The Charity Commission issued an order to a charity operating in Iraq, the Orphan Relief Fund, to wind up and dissolve after over £1 million of charity funds could not be accounted for.
The charity first came under scrutiny in 2017 when the Commission undertook a compliance visit to its premises. The charity had been identified for a visit as it operated solely in Iraq, which is considered a high risk area by the Commission. Upon review of the charity’s financial records, the Commission identified serious concerns in terms of the administration and management of the charity.
The Commission opened its inquiry on 22 August 2017, which lead to findings of misconduct and/or mismanagement in the administration of the charity on a number of different points.
Financial controls and management
During the inspection of the charity prior to the opening of the inquiry, the trustees had been unable to produce documentation to evidence how the majority of its funds had been spent. Between 2015 and 2017, £998,746 was transferred out of the charity’s bank account. The trustees told the Commission these funds had been sent to an Iraqi based charity and that little record keeping was done by either charity. The Commission used its statutory powers to compel the trustees to provide all records relating to its overseas expenditure from 2015, however the trustees were unable to provide any evidence as to how the funds were spent.

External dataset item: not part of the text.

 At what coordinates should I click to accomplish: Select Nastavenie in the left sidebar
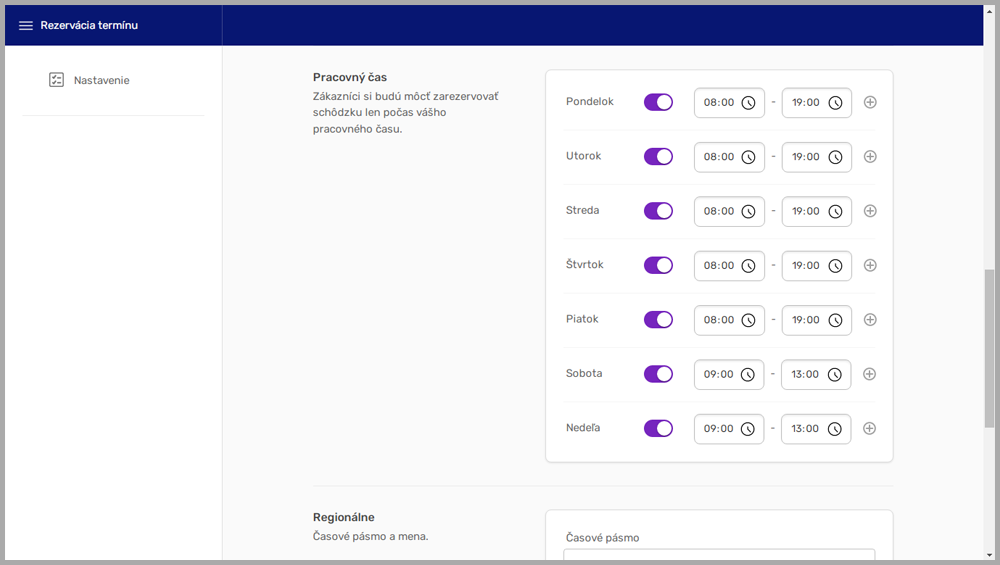point(101,80)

Furthermore, the Commission found that the charity transferred a further £88,515 to overseas accounts following their initial visit to the charity. In response, the bank accounts of the charity were frozen by the Commission exercising the statutory power under s76 of the Charities Act and the trustees were forbidden to enter into any credit transaction on behalf of the charity.
The Charity’s bank statements also showed that regular payments had been made to the Chair’s personal credit card. The Chair initially claimed this card was only used for the charity, but later conceded that it was for personal use. The Commission identified that £10,315 of the funds transferred was for the Chair’s personal expenditure and although the Chair told the inquiry he had returned the funds there was no evidence to support this.
The Commission noted that trustees must implement robust financial controls appropriate to their charity and keep adequate records of decision making. Trustees of charities working internationally need to take extra measures as there is a higher risk that funds will not be used properly or reach beneficiaries, particularly as the trustees are often not in the country to check how funds have been spent. The Commission also noted that, although working with partner organisations can be an effective way of delivering a project, it does not alleviate a charity’s responsibility for ensuring the charity funds are properly used.
Governance of the charity
The charity had no governance processes or policies in place to assist the trustees in exercising their duties. The Commission identified that the Chair was the only trustee who played a role in the management and administration of the charity and decisions were taken solely by him. The other four trustees in place until 2017 were all related to the Chair and there was no evidence they played any active role in the charity. As a result, there were insufficient checks and balances on the Chair, which contributed to the finds of misconduct and/or mismanagement.
The Commission stressed that trustees are jointly and equally responsible for their charity and in order to meet their statutory duties, must contribute to its management.
Filing of accounts and annual returns
During a review of the charity’s accounts as part of the inquiry, the Commission found that they were not compliant with the Charities Act as they did not include all the disclosures required. The trustees had also failed to file the accounts on time for two reporting periods.
Given the serious failures of the charity, the inquiry concluded that the purposes of the charity would be promoted more effectively if the charity ceased to operate, and issued an order to wind up the charity. Four of the trustees resigned from the charity before the conclusion of the inquiry and each was disqualified by the Commission for a period of eight years. The Chair of the charity was removed by the Commission and is therefore disqualified from acting as a trustee.